The problem, he said, is that too many online retailers are trying to find ways to incorporate a membership plan because it’s trendy and helps establish a recurring customer base – something many e-commerce startups struggle to obtain.

“There’s a misnomer out there that you can apply subscription e-commerce to anything,” Brewer said. “Los Angeles got fascinated with it. That’s made funding much more difficult.”

‘Very normal’

Adding to the pressure for subscription commerce companies is the “Series A Crunch,” a problem defined not by a decrease in funding available but by a surge in companies raising seed investments. That means more companies are looking to raise institutional investments than there is venture capital money to dole out.

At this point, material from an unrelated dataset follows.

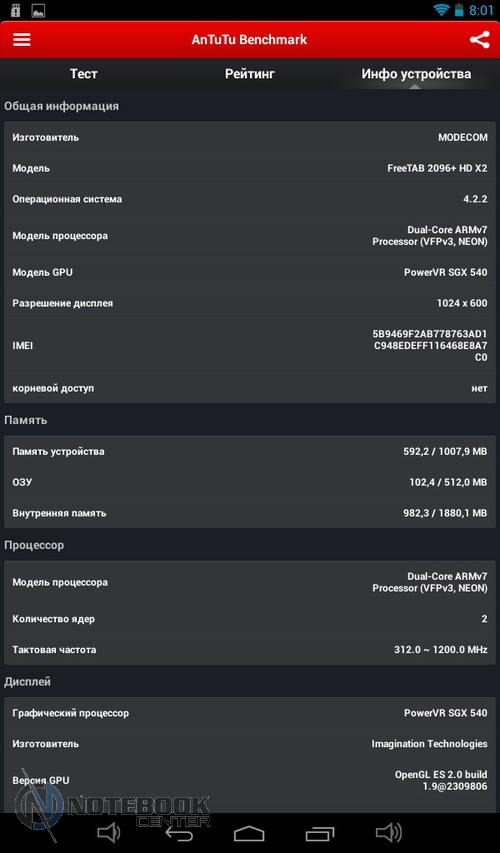Image resolution: width=500 pixels, height=853 pixels.
Task: Tap the Количество ядер row
Action: [250, 619]
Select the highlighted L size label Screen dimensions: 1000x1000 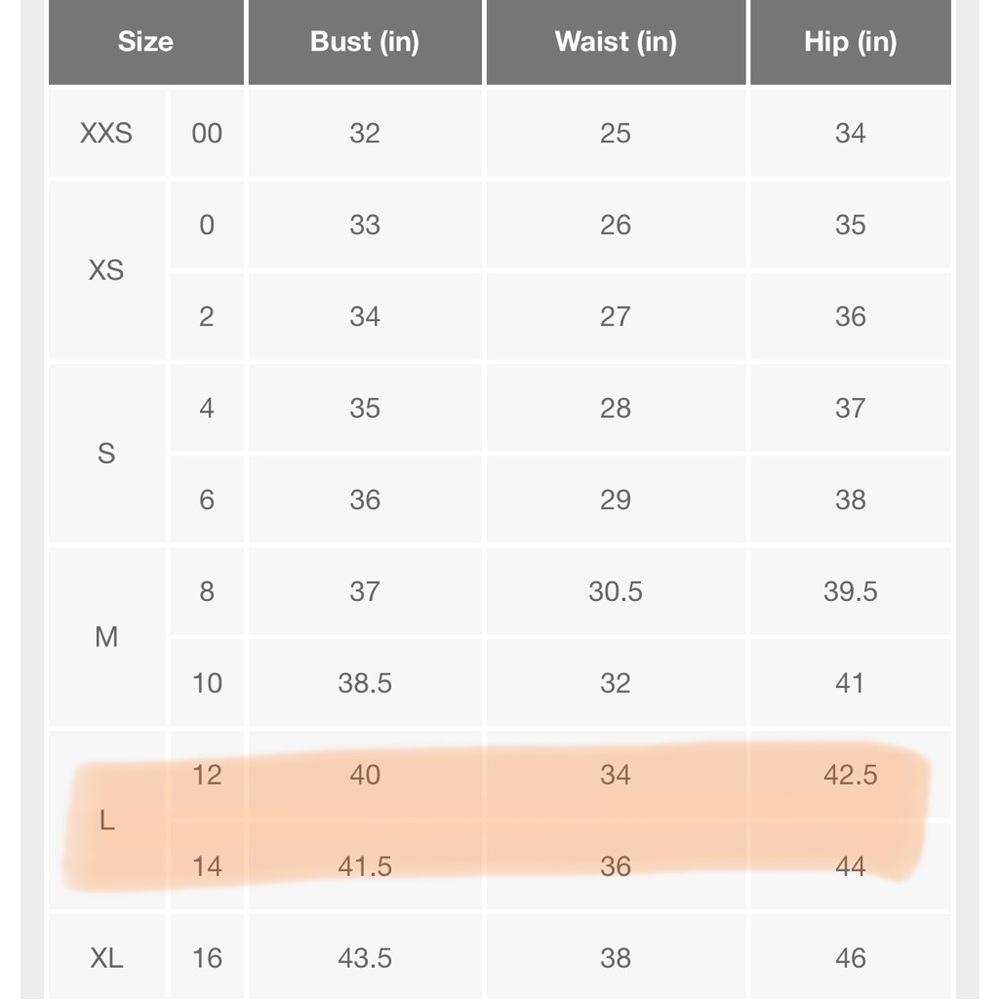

The Business Journal looked at more than a dozen e-commerce companies that have gone through local accelerator and incubator programs in the last two years. A number of them have raised seed funding beyond the money invested by their accelerators and incubators. But only one had also managed to raise a Series A round.

There could be a number of reasons those companies haven’t yet raised a Series A, but some might have felt the same e-commerce backlash experienced by Wittlebee and Club W.

Jeff Solomon, executive director of Venice accelerator Amplify, said he’s helped two e-commerce companies recently raise seed funding, but he’s seen the market tighten for Series A rounds.

“It’s difficult to get a deal done, period,” he said. “But there’s been some backlash around subscription. Right now there’s definitely a negative opinion about subscription and e-commerce.”

Some investors caution against blaming the venture capital climate for funding failures.

One needs only to look at JustFab’s giant $76 million round last summer or the $9.8 million that razor membership service Dollar Shave Club raised in November as proof that subscription e-commerce is still finding investors.

But firms that took big bets on early subscription successes appear to be waiting for those investments to play out before they look to a new crop of e-commerce companies waiting in the wings.

Mark Suster, a partner at Century City firm GRP Partners, said it’s natural for venture capital money to follow the latest trends.

Take, for example, Groupon Inc. in Chicago, which spawned dozens of daily deal copycats. Many of them received funding while Groupon was growing, but investors would likely turn up their noses at such pitches today.

“When a category becomes popular, a lot of money pours in,” Suster said. “Then people wait to see what the results are and they start looking at other categories. Naturally there’s a cooling off period where capital shifts to the next big deal. It’s very normal.”


Going forward

But in the meantime, cash-strapped startups such as Wittlebee will need to look for alternative funding options.

With Percival’s departure, it’s not clear what will happen to Wittlebee. The company, which had more than $200,000 in March bookings – revenue from monthly subscriptions and one-off purchases – is still operating but is in need of a new chief executive.

A spokeswoman for Wittlebee incubator Science said that “investors and board members are evaluating their go-forward opportunities.”

Percival said the subscription model made sense early on because kids quickly outgrow their clothes.

One of Wittlebee’s biggest challenges is that it began by selling other companies’ clothes, including American Apparel Inc. and Threadless. But to raise margins and grow the business, the company needs to follow the path set by other retailers and begin producing its own line of clothes.

Percival said he considered a sale or merger, which would have given the company the money it needed to continue evolving. But when those strategies didn’t pan out, he decided it was time to step down.

“Once those options had run their course I couldn’t keep building,” he said. “We didn’t have the capital to do so and my passion was simply no longer there.”